**Task**
Write only the number of lines in the entries below that contain the string "agent".

---------- Listed entries

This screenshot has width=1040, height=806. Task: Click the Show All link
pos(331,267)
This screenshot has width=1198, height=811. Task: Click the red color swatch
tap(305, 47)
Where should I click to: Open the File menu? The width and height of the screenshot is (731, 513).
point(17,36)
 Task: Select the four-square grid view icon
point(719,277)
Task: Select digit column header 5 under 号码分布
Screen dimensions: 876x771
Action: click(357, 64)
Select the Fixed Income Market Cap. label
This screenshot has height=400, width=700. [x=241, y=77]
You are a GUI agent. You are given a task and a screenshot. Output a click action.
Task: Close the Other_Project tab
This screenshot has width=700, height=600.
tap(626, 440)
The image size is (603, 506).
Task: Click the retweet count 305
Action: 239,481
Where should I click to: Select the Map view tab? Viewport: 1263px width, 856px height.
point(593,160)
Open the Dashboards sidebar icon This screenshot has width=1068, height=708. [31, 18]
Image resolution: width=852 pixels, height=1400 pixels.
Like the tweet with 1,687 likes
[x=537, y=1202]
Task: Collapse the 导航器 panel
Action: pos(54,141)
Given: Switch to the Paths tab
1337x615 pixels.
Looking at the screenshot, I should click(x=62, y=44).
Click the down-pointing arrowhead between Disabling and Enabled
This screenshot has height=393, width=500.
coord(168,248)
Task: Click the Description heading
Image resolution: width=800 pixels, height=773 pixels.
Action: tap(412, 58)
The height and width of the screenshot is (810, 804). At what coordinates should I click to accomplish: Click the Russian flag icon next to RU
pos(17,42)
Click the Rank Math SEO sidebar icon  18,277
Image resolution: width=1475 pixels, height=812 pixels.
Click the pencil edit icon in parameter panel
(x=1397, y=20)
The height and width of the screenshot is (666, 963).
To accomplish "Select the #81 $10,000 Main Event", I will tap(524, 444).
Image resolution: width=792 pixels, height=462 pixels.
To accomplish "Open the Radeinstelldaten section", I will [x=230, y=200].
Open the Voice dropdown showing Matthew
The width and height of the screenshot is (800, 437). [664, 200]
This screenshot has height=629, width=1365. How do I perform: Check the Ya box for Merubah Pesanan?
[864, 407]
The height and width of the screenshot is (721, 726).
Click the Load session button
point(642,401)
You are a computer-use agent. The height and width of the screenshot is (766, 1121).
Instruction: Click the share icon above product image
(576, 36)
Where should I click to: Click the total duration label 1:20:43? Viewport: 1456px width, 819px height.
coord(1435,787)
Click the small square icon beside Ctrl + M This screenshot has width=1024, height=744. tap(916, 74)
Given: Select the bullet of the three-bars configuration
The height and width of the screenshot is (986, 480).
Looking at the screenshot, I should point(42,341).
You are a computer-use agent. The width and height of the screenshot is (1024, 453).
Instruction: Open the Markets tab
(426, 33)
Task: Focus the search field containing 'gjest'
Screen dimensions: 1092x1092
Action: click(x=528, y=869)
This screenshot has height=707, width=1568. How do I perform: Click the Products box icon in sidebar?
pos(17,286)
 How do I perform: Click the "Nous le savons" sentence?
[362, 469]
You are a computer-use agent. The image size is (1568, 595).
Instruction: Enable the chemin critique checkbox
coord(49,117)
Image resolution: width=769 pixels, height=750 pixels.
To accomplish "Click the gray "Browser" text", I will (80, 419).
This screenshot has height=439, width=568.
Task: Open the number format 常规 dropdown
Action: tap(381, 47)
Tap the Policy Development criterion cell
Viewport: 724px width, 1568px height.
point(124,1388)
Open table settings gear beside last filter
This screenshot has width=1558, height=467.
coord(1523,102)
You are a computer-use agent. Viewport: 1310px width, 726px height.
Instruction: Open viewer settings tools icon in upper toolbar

--------------------

**Response below**
5